The automotive industry is set to benefit from a multi-million pound investment in three new advanced engineering research centers that have opened at the University of Sheffield in the UK.
The new facilities are: the Royce Translational Centre (RTC), the Laboratory for Verification and Validation (LVV), and the Integrated Civil and Infrastructure Research Centre (ICAIR), and will be located within the heart of the Sheffield City Region’s Advanced Manufacturing Innovation District (AMID), a key element of the emerging Global Innovation Corridor that stretches across the Sheffield City Region.
Working with companies to help develop new technologies, the centers will look to cut costs and lead times of industrial processes.

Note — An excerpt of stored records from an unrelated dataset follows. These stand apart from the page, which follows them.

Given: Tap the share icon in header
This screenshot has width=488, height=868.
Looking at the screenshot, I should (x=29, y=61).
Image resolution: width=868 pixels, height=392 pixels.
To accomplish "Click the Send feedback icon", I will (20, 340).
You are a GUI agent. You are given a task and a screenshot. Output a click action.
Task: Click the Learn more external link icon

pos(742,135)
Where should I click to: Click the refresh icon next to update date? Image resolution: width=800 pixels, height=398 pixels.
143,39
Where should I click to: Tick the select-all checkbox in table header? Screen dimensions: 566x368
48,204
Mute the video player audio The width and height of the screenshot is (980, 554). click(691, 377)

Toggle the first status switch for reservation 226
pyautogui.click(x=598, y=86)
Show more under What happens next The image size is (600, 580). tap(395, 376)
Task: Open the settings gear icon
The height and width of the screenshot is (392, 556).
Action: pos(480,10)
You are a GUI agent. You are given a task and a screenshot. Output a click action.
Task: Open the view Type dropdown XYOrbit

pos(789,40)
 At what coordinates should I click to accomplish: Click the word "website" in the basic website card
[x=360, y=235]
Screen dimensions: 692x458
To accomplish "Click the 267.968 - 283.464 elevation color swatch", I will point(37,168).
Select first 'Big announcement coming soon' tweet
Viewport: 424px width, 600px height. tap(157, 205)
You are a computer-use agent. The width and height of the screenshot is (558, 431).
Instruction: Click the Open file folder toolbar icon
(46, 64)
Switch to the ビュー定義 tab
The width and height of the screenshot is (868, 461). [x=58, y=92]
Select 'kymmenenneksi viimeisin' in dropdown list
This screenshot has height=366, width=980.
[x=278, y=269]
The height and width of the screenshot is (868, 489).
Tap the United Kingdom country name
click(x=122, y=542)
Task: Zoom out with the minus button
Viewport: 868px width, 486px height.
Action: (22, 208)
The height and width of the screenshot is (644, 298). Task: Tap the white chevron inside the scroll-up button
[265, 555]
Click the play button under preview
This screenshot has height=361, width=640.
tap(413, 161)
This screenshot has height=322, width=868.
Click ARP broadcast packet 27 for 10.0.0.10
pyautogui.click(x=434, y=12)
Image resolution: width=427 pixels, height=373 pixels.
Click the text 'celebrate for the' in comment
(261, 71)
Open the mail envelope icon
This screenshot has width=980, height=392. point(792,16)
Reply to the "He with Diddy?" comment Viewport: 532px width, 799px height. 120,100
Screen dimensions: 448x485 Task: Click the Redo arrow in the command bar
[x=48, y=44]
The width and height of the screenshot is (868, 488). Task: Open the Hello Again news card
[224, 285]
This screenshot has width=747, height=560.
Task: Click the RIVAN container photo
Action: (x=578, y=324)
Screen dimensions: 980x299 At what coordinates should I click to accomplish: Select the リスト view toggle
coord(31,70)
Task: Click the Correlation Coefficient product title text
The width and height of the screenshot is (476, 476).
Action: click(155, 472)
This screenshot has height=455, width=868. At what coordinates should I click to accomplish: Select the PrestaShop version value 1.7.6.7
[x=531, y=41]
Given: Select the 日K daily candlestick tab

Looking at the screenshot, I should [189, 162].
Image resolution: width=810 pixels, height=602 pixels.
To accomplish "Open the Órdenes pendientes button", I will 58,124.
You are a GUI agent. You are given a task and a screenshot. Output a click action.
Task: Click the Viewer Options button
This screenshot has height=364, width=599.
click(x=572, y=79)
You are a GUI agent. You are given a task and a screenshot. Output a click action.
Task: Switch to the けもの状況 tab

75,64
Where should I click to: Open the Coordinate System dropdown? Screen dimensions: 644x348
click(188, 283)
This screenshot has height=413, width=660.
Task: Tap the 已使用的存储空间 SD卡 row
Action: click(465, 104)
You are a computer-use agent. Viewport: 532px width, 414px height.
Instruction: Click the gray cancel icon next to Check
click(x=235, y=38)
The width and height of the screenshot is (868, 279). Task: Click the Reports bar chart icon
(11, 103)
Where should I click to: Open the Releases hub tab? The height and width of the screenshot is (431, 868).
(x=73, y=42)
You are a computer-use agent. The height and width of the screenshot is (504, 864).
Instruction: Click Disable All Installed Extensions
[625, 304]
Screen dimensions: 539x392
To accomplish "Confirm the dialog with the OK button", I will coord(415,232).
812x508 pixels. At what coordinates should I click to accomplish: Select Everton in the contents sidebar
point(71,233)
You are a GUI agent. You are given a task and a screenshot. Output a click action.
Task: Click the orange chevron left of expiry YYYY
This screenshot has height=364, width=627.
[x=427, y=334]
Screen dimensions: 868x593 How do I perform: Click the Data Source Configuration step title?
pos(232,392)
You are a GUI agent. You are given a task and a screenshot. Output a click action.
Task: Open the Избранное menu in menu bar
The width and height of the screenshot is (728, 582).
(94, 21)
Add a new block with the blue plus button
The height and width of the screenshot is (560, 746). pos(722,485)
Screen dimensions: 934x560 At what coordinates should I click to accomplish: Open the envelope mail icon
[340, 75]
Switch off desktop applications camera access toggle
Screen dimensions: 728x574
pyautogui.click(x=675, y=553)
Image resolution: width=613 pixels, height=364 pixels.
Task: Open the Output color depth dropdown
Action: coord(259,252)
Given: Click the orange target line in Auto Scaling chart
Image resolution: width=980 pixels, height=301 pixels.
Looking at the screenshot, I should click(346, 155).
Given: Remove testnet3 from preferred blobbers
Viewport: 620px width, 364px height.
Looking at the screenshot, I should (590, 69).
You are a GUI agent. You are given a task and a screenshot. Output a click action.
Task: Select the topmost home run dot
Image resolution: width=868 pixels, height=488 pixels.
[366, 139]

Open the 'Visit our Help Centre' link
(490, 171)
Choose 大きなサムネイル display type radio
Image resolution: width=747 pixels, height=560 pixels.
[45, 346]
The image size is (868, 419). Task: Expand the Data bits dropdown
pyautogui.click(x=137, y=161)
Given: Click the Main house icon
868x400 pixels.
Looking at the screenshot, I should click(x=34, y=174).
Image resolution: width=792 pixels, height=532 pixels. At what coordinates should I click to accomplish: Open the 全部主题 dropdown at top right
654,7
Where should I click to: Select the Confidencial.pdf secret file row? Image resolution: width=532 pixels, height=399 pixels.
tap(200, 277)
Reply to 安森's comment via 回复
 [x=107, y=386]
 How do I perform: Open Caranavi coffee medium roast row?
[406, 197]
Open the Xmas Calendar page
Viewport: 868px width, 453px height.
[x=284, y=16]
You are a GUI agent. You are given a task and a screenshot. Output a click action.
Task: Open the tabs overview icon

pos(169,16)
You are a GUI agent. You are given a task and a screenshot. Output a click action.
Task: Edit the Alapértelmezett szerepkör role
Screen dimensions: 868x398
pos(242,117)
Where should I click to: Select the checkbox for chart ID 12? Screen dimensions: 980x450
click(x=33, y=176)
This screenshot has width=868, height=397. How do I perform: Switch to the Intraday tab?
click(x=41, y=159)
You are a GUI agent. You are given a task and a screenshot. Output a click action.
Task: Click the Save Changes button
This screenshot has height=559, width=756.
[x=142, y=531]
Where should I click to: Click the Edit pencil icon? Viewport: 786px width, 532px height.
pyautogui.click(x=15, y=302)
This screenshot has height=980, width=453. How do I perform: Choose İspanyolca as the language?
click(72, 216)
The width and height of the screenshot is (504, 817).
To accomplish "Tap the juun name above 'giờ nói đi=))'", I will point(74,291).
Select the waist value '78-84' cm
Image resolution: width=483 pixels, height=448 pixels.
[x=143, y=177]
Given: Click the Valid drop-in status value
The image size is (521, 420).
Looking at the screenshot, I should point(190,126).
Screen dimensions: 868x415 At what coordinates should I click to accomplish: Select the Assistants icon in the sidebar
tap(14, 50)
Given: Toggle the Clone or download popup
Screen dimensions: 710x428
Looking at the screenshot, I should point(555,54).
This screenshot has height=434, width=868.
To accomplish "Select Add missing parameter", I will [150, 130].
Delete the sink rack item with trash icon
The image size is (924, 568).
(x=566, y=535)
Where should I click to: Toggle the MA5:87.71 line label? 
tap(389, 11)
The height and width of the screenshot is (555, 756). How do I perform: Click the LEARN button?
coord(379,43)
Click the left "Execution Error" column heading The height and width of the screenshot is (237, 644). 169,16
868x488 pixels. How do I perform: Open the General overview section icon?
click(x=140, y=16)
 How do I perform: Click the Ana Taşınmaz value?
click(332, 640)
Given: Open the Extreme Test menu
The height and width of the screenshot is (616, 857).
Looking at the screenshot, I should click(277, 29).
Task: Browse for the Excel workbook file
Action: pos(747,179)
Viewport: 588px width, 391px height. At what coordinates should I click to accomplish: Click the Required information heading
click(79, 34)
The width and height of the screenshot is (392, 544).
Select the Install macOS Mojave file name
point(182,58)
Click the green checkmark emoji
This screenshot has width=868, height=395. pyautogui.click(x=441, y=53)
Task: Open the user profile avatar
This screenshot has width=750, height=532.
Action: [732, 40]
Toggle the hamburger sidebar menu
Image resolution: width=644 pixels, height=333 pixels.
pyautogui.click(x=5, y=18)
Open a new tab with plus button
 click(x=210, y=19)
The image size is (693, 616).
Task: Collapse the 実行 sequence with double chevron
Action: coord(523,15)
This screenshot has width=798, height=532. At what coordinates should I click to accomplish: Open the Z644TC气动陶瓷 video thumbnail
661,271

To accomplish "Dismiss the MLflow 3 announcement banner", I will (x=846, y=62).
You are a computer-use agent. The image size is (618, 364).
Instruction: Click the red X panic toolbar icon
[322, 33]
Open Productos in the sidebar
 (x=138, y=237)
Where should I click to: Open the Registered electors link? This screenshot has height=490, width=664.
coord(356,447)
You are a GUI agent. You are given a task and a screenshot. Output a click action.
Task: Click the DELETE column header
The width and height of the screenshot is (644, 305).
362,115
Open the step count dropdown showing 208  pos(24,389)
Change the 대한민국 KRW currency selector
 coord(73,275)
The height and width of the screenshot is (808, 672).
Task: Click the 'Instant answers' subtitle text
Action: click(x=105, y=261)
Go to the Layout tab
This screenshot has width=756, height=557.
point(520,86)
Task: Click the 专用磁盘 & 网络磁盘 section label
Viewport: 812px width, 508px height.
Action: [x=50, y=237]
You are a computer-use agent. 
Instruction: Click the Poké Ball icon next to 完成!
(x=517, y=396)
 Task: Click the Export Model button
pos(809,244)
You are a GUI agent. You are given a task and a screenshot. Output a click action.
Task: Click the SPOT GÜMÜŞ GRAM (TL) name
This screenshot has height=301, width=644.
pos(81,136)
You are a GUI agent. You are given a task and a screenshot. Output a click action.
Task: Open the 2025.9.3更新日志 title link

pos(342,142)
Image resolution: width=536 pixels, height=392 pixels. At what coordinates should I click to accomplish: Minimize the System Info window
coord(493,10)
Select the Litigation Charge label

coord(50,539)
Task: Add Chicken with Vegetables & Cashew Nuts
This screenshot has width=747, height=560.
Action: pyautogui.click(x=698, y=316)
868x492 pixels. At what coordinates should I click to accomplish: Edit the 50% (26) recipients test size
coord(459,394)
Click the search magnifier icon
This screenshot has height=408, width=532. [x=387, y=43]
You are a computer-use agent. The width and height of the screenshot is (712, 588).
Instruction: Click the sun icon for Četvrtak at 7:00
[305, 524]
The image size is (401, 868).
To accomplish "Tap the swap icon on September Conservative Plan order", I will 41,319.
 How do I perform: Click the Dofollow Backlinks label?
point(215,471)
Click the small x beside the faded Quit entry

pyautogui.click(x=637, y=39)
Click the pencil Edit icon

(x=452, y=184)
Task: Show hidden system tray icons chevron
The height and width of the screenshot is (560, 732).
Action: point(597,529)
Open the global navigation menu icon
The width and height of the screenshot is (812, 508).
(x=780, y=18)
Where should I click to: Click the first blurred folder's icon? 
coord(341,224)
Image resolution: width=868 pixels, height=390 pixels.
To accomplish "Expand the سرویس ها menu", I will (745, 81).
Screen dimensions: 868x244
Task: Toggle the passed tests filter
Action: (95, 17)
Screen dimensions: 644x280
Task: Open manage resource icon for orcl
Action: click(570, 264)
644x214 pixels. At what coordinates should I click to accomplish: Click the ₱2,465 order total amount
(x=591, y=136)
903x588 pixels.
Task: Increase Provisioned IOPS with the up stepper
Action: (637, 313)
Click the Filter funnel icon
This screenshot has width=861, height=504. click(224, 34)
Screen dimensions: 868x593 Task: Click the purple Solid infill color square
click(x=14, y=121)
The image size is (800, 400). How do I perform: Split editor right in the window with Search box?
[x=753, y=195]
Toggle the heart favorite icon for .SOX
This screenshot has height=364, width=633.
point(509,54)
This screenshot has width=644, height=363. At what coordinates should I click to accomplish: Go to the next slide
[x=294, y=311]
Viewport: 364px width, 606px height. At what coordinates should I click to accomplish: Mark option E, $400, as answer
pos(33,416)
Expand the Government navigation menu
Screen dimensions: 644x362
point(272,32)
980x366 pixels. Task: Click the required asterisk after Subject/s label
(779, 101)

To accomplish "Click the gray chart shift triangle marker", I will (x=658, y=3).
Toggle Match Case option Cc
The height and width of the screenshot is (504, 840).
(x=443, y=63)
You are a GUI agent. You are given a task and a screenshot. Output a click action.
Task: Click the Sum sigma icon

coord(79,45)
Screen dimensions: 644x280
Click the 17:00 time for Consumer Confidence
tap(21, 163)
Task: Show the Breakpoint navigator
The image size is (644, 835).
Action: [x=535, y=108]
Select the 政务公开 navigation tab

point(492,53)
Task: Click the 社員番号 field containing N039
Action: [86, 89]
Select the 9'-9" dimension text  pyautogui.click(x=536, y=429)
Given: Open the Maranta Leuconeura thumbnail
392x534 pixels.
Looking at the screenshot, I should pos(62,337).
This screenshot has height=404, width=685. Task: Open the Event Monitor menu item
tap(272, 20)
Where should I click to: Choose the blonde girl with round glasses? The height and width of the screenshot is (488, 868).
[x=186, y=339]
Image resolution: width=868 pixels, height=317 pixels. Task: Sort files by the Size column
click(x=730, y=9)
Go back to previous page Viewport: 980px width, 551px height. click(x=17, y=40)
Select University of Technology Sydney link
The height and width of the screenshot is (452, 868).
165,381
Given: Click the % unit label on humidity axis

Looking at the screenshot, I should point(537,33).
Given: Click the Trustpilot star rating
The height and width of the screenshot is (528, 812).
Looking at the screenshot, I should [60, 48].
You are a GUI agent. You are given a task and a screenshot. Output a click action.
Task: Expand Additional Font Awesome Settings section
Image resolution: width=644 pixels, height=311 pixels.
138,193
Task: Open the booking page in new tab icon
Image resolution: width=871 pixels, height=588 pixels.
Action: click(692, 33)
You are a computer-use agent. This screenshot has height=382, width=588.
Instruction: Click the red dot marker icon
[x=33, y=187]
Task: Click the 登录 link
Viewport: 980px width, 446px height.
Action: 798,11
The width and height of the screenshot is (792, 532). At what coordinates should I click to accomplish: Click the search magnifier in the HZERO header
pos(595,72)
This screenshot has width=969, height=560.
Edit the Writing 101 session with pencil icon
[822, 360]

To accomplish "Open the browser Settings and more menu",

The RTC is home to Royce@Sheffield and the metals research group of AMRC, the National Metals Technology Centre (NAMTEC). Royce@Sheffield is one of the ‘spokes’ of the Henry Royce Institute and its work at the RTC is accelerating the benefits to industry in the field of Advanced Metal Processing including lightweight solutions for transport and the use of 3D printing in automotive applications.
It provides access to a range of specialist equipment such as an Arcast gas atomiser and an Arcam Q10plus electron beam 3D printer for development and production of alloys, powder production and production of other parts at a pre-commercialization scale.
RTC is looking at cost reduction in additive manufacturing to enable more automotive applications as it is currently used only in the high-end sector, such as Formula 1, rather than in mass production, due to the prohibitive cost.
Metron Advanced Equipment Limited, based in Ilkeston in Derbyshire, is working with the RTC to produce parts for automotive applications, such as turbochargers from titanium aluminides using additive manufacturing. Through the application of advanced alloys and new technologies, more complex parts can be produced at greater efficiency.
LVV is a unique facility for conducting vibration and acoustic testing. In addition to being able to study the dynamic behavior of substantial engineering structures in all climatic conditions, LVV is also outfitted with the latest simulation tools.
LVV’s partnership with Sheffield-based Magnomatics through the Department of Mechanical Engineering’s Dynamics Research Group (DRG), focuses on testing the vibration performance of their magnetic gear components. They will now be able to use the environmental chambers at the LVV to test under extreme conditions and temperatures.
The three research facilities are each housed in custom-designed prestigious new buildings, providing an area of 3,000m2. The facilities cost £47m (US61.5m), part-funded by the European Regional Development Fund (ERDF) and UK Research and Innovation (UKRI).
Professor Mike Hounslow, vice president and head of the faculty of engineering, University of Sheffield, said, “At the University of Sheffield we deliver pioneering interdisciplinary research and find solutions to global challenges. The three centers launched today (October 11) build on this established expertise and firmly place us as a key partner for industry.
“The capabilities of the centers will enable us to test and operate on an industrial scale, translating theory into application to improve productivity, cost efficiencies and innovation across a broad range of sectors.”